"Hush!" whispered her prudent husband; Miss Webster had appeared.
The two women kissed each other affectionately. Everybody liked Miss Webster. Mrs. Holt, an imposing person, with the rigid backbone of the newly rich, held her hostess's hand in both her own as she assured her that the storm had not visited California which could keep her from one of dear Dr. Webster's delightful dinners. As she went up-stairs to lay aside her wrappings she relieved her feelings by a facial pucker directed at a painting, on a matting panel, of the doctor in the robes of Japan.
The other guests arrived, and after making the pilgrimage up-stairs, seated themselves in the front parlor to slide up and down the horse-hair furniture and await the entrance of the doctor. The room was funereal. The storm-ridden trees lashed the bare dripping windows. The carpet was threadbare. White crocheted tidies lent their emphasis to the hideous black furniture. A table, with marble top, like a graveyard slab, stood in the middle of the room. On it was a bunch of wax flowers in a glass case. On the white plastered walls hung family photographs in narrow gilt frames. In a conspicuous place was the doctor's diploma. In another, Miss Webster's first sampler. "The first piano ever brought to California" stood in a corner, looking like the ghost of an ancient spinet. Miss Williams half expected to find it some day standing on three legs, resting the other.

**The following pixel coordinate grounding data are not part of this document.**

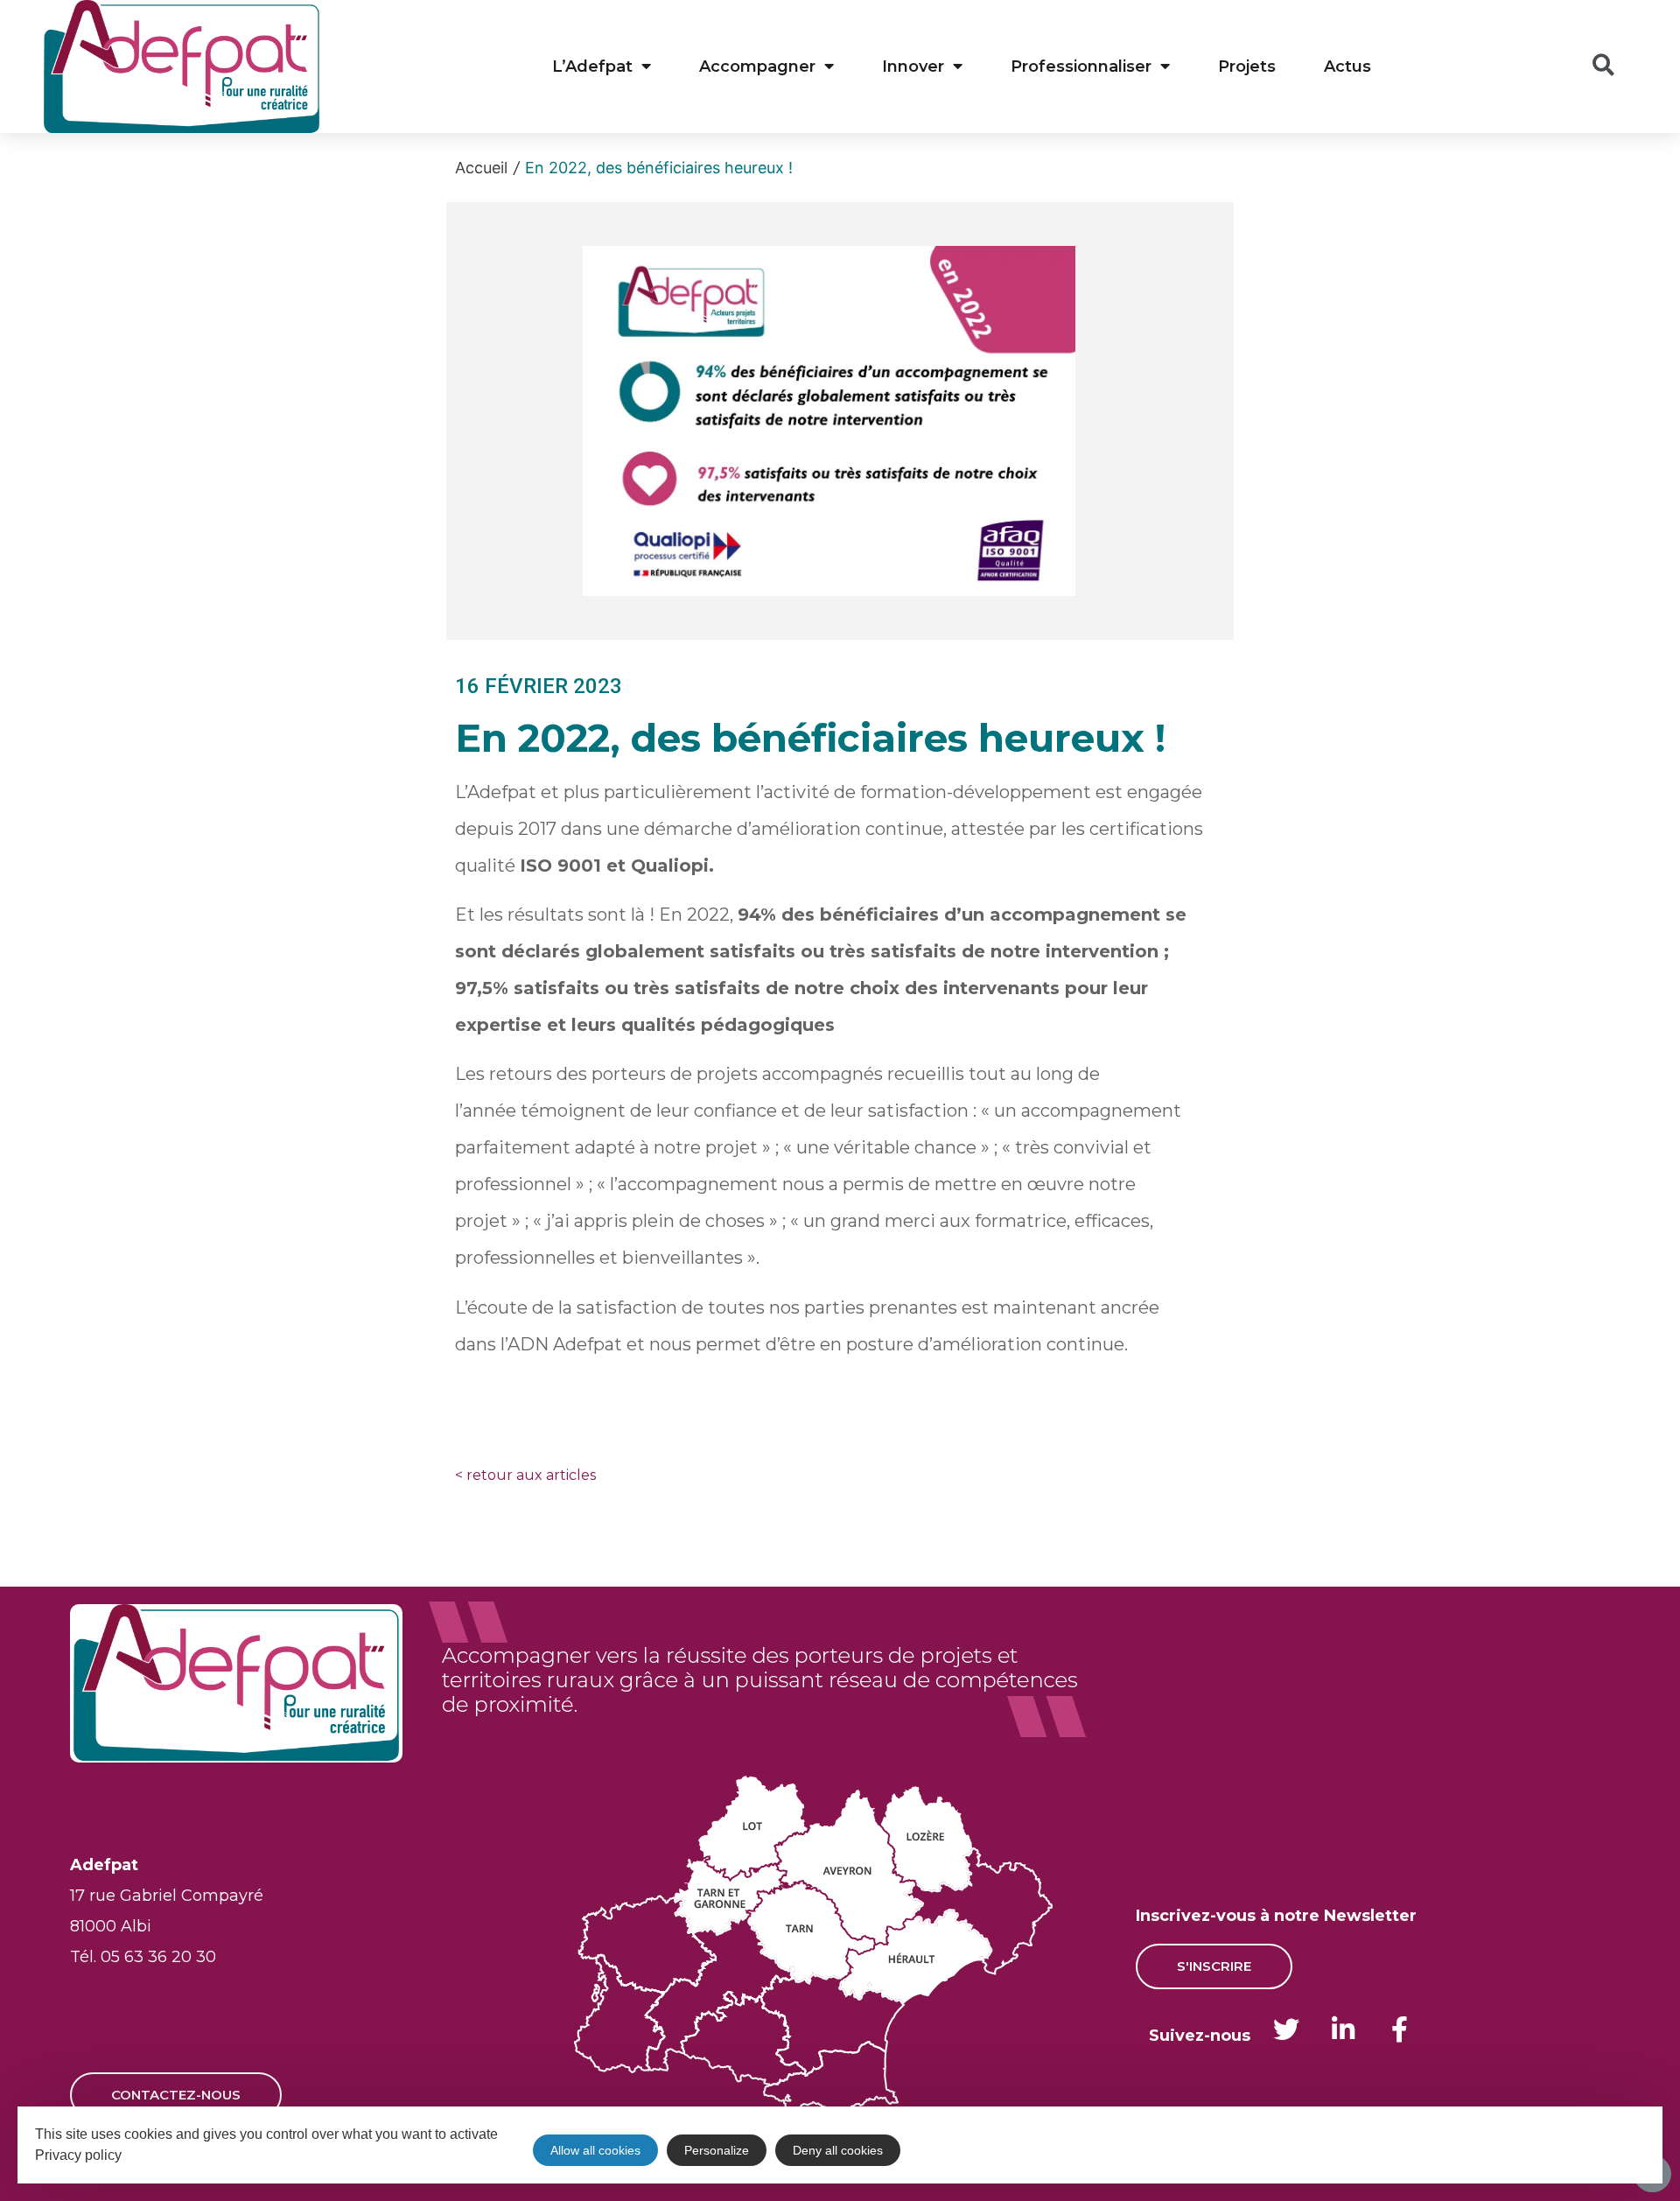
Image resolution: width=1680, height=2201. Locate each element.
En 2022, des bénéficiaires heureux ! (659, 167)
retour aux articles (525, 1475)
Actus (1347, 66)
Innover (913, 66)
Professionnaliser (1081, 66)
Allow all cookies (595, 2150)
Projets (1247, 66)
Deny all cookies (838, 2150)
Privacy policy (78, 2155)
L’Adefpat (592, 66)
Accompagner (757, 66)
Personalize (716, 2150)
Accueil (481, 167)
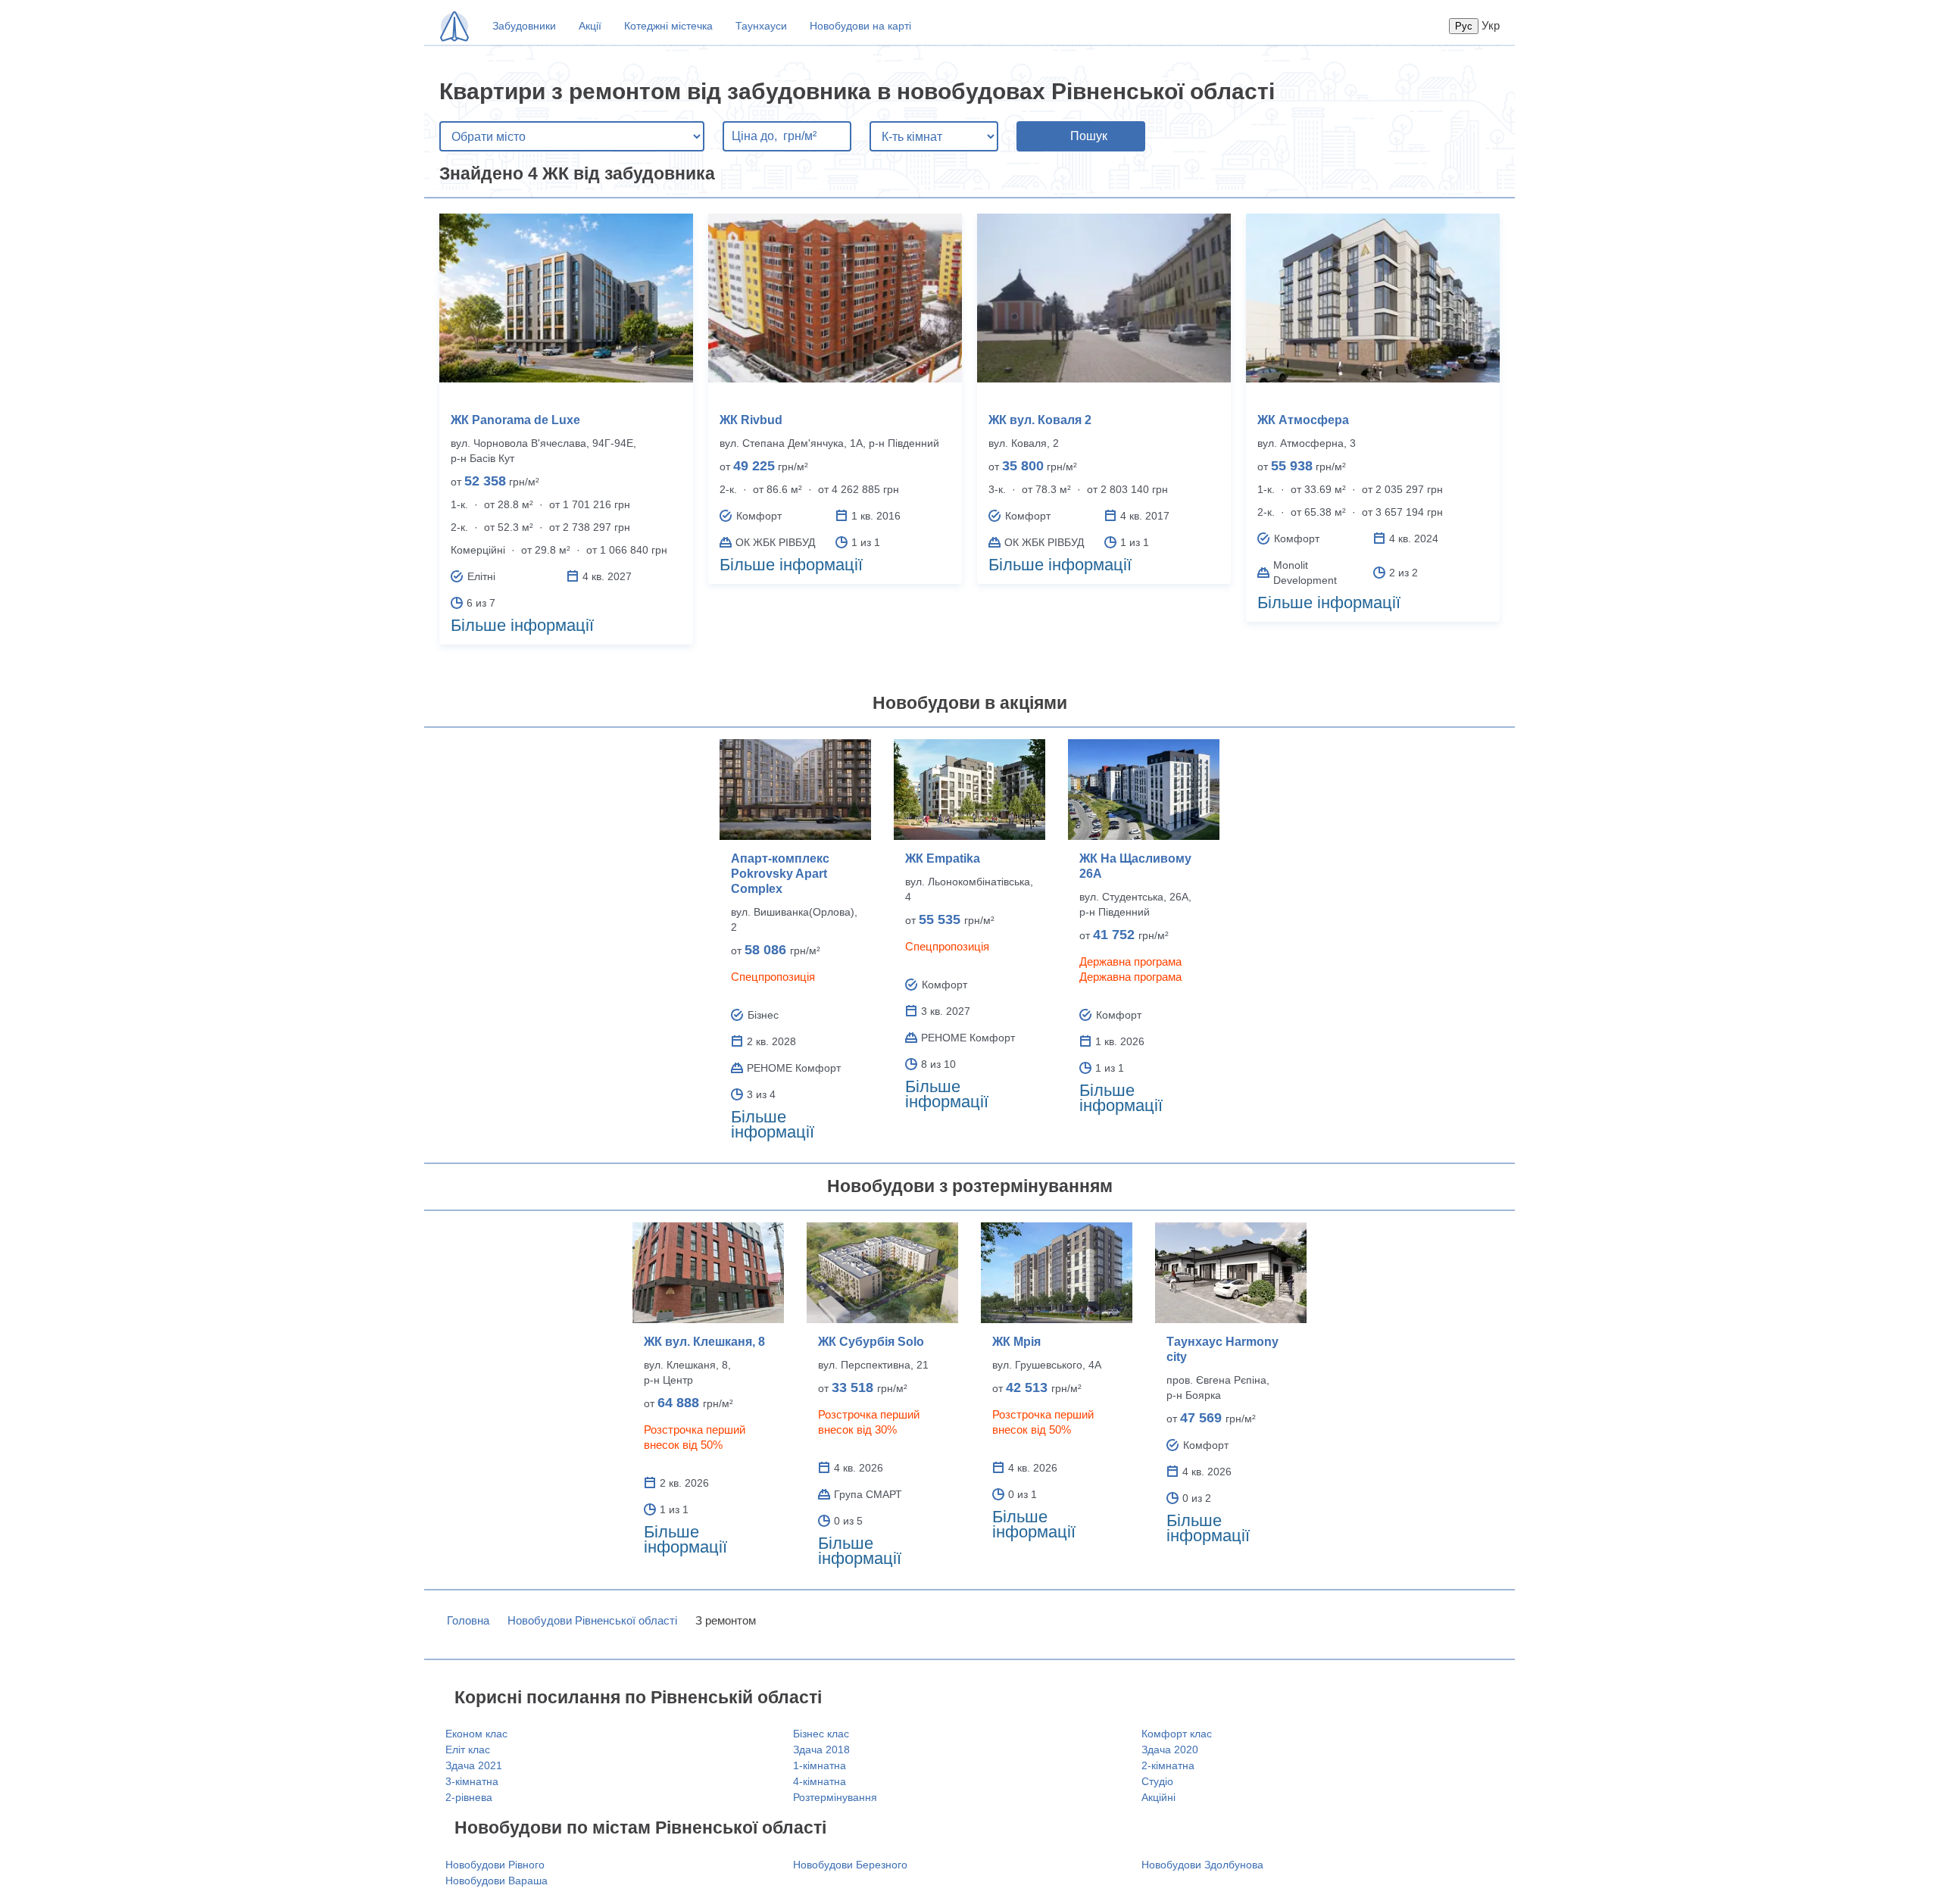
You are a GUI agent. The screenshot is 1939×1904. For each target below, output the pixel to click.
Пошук (1088, 136)
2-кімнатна (1167, 1765)
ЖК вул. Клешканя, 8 (704, 1341)
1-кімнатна (819, 1765)
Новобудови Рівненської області (592, 1620)
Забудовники (524, 26)
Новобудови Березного (850, 1865)
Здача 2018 (821, 1749)
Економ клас (476, 1734)
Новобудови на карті (860, 26)
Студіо (1157, 1781)
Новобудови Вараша (496, 1880)
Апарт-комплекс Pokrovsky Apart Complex (780, 873)
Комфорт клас (1176, 1734)
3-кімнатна (471, 1781)
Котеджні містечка (668, 26)
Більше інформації (522, 625)
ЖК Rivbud (751, 420)
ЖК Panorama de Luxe (515, 420)
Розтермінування (835, 1797)
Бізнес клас (821, 1734)
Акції (590, 26)
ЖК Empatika (942, 858)
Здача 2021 (473, 1765)
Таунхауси (761, 26)
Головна (468, 1620)
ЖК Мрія (1016, 1341)
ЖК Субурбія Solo (871, 1341)
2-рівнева (468, 1797)
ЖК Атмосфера (1303, 420)
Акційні (1158, 1797)
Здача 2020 (1169, 1749)
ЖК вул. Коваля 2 (1039, 420)
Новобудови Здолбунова (1202, 1865)
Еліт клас (467, 1749)
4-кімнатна (819, 1781)
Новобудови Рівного (495, 1865)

Miss Webster sat on a high-backed chair by the table, nervously striving to entertain her fashionable guests. The women huddled together to keep warm, regardless of their expensive raiment. The men stood in a corner, reviling the mid-day dinner in prospect. Miss Williams drifted into a chair and gazed dully on the accustomed scene. She had looked on it weekly, with barely an intermission, for a quarter of a century. With a sensation of relief, so sharp that it seemed to underscore the hateful monotony of it all, she observed that there was a young person in the company. As a rule, neither threats nor bribes could bring the young to Webster Hall. Then she felt glad that the young person was a man. She was in no mood to look on the blooming hopeful face of a girl.
He was a fine young fellow, with the supple lean figure of the college athlete, and a frank attractive face. He stood with his hands plunged into his pockets, gazing on the scene with an expression of ludicrous dismay. In a moment he caught the companion's eye. She smiled involuntarily, all that was still young in her leaping to meet that glad symbol of youth. He walked quickly over to her.
"I say," he exclaimed, apologetically, "I haven't been introduced, but do let ceremony go, and talk to me. I never saw so many old fogies in my life, and this room is like a morgue. I almost feel afraid to look behind me."
She gave him a grateful heart-beat for all that his words implied.
"Sit down," she said, with a vivacity she had not known was left in her sluggish currents. "How—did—you—come—here?"
"Why, you see, I'm visiting the Holts—Jack Holt was my chum at college—and when they asked me if I wanted to see the oldest house in the city, and meet the most famous man 'on this side of the bay,' why, of course, I said I'd come. But, gods! I didn't know it would be like this, although Jack said the tail of a wild mustang couldn't get him through the front door. Being on my first visit to the widely renowned California, I thought it my duty to see all the sights. Where did you come from?"
"Oh, I live here. I've lived here for twenty-four years."